Convert the listing below into a Markdown table with two columns, No. and Entry, giving each line its own row and omitting blank lines.

-- START --

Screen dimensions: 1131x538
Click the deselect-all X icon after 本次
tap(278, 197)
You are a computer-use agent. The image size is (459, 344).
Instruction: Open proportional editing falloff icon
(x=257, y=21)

-- END --

Answer to the exercise =>
| No. | Entry |
|---|---|
| 1 | Screen dimensions: 1131x538 |
| 2 | Click the deselect-all X icon after 本次 |
| 3 | tap(278, 197) |
| 4 | You are a computer-use agent. The image size is (459, 344). |
| 5 | Instruction: Open proportional editing falloff icon |
| 6 | (x=257, y=21) |